### [Yapılacak İşler]
**a.** AKİB'in kriz uyarısını aktaran metne göre aşağıdaki ifadelerin her biri doğru mu? Her biri için evet ya da hayır deyin ve kararı belirleyen sözleri metinden aynen alıntılayın. (i) Narin, sektörlerden döviz bazında borçlanmamalarını istedi. (ii) Narin'e göre sıcak para cari açığı küçültür. (iii) Narin, IMF'nin rezervlerin azaltılmasını öğütlediğini söyledi.
**b.** AKİB'in kriz uyarısını aktaran metne göre IMF rezervlerin artırılmasını neden öğütlemiştir? Bir ile üç cümleyle açıklayın.

Akib'den Kriz Uyarısı
Akdeniz İhracatçı Birlikleri (Akib) Başkanlar Kurulu Başkanı Engin Tan Narin, Tüm Sektörlerin 2008 Yılını İyi Değerlendirmesi Gerektiğini Belirterek, Döviz Bazında Borçlanmamalarını İstedi.
Akdeniz İhracatçı Birlikleri (AKİB) Başkanlar Kurulu Başkanı Engin Tan Narin, tüm sektörlerin 2008 yılını iyi değerlendirmesi gerektiğini belirterek, döviz bazında borçlanmamalarını istedi.
Narin, yaptığı yazılı açıklamada, yabancı yatırımcılar için "kur garantisi" teşkil eden yüksek rezervin, sıcak para akışını hızlandırdığını, sıcak paranın da döviz kurunun yükselmesini engelleyerek enflasyonun düşmesine yardımcı olduğunu, ancak cari açığı da büyüttüğünü belirtti. Bu durumun "devalüasyon tehlikesi" yarattığına işaret eden Narin, bu tehlikeyi gören IMF'nin, yatırımcıların telaşlanmaması için "Rezervlerinizi daha da artırın" diye öğüt verdiğini kaydetti. Dış borç stoku olan bir ülkenin,
cari döviz geliriyle karşılayamadığı her ithalatın, ek borç oluşturacağını belirten Narin, "'Borç yaratmayan sermaye girişi' deyimi, sermaye hareketlerini sınıflandırmaya yarayan bir terimdir. Sonuç değişmez. Finanse edilemeyen cari açık yoktur. Cari açık, her zaman bir sorundur. Yabancı sermaye, üretim ve dağıtım maliyeti bakımından kendisi için uygun ülkelere, daha yüksek sermaye getirisi elde etmek için gider. O ülkeyi kalkındırmak için değil. Sürdürebilir kalkınma modelini uygulayabilen, yani ihracatı,
ithalatından daha hızlı artan ülkelere, sürekli olarak önemli tutarlarda yabancı sermaye girer. Yabancı sermaye, öz kaynakla kalkınmanın cabasıdır" dedi.

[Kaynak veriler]
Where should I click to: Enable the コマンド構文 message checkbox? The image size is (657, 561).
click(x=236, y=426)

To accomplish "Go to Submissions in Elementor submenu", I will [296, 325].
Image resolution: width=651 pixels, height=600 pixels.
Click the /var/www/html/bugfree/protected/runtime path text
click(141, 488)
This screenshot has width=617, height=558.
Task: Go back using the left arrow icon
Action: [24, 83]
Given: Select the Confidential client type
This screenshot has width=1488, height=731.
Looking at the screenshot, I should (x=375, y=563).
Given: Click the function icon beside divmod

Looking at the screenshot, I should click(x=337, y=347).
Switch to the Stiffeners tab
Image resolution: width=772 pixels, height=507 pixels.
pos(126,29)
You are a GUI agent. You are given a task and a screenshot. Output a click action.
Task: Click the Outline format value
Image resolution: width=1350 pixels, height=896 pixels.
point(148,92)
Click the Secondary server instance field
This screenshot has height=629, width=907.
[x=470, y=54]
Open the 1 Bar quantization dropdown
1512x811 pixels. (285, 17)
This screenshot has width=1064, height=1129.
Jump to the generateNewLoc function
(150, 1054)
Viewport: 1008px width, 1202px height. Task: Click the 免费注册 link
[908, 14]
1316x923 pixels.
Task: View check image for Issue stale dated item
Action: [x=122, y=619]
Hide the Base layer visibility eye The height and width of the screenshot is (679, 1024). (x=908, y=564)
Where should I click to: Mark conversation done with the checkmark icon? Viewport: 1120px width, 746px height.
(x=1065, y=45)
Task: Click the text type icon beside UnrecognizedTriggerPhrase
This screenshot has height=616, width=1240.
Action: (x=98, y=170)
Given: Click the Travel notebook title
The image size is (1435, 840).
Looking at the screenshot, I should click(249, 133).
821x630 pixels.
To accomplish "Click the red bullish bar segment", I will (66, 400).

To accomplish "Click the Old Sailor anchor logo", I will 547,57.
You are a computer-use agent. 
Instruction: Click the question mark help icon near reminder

### [Görevlerin Yanıtları]
**a.**
(i) Evet: "döviz bazında borçlanmamalarını istedi"
(ii) Hayır: "ancak cari açığı da büyüttüğünü belirtti"
(iii) Hayır: "Rezervlerinizi daha da artırın" diye öğüt verdiğini kaydetti

**b.** Narin'e göre yüksek rezerv sıcak para akışını hızlandırıyor ve cari açığı büyütüyor. Bu da bir devalüasyon tehlikesi yaratıyor. IMF bu tehlikeyi gördüğü için, yatırımcıların telaşlanmaması amacıyla rezervlerin daha da artırılmasını öğütlemiştir.